O acompanhamento dos pacientes deve se estender por toda a vida, inicialmente com consultas mais frequentes e, posteriormente, com ao menos uma consulta anual. O seguimento também permite o rastreamento de uma possível consequência comum da cirurgia, a hérnia hiatal, para o tratamento precoce, sempre importante para evitar complicações desgastantes para os pacientes e onerosas para o sistema de saúde.

Pilares essenciais

Para resultados efetivos, o tratamento da síndrome metabólica – que envolve doenças como diabetes, hipercolesterolemia, esteatose, hipertensão relacionada à obesidade, apneia do sono e hipotireoidismo, entre outras –, além de multidisciplinar, deve ser individualizado e progressivo, calcado nos pilares mudança comportamental, medicamentos e cirurgia bariátrica.

“É preciso um diagnóstico correto e controle adequado dessas doenças antes da cirurgia. O tratamento precisa ocorrer antes, durante e depois do ato cirúrgico para alcançarmos o melhor resultado a curto e longo prazo”, diz o Dr. João Carlos. Estudos mostram que a eficácia dessa abordagem é de mais de 80% no controle do diabetes, hipertensão, obesidade e hipercolesterolemia.
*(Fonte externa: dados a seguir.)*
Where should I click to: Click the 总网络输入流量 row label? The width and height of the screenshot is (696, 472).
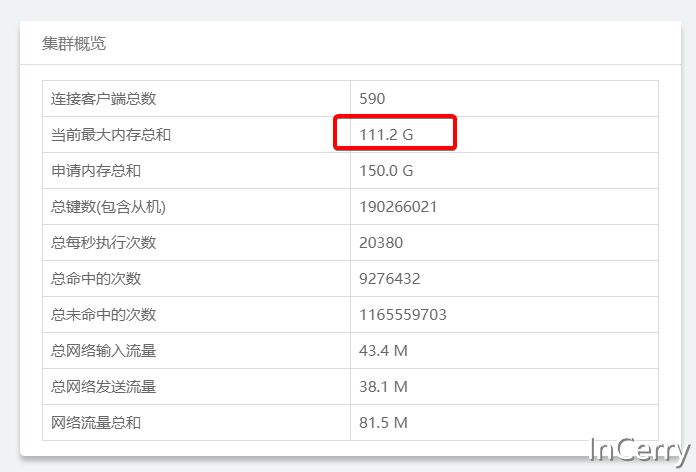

Estudos também demonstram que a falta de acompanhamento multidisciplinar por profissionais especializados no controle da obesidade e da síndrome metabólica leva a maiores complicações no pós-operatório, comprometimentos nutricionais e menor perda de peso ao longo do tempo. Estima-se que, entre os pacientes operados, cerca de 20% voltem a engordar. “O tratamento integral, focado nas causas do problema e com adequada mudança comportamental associada à terapia medicamentosa pode reduzir em 7% o índice de pacientes que recuperam o peso após a cirurgia, de acordo com trabalhos científicos”, informa o Dr. João Carlos.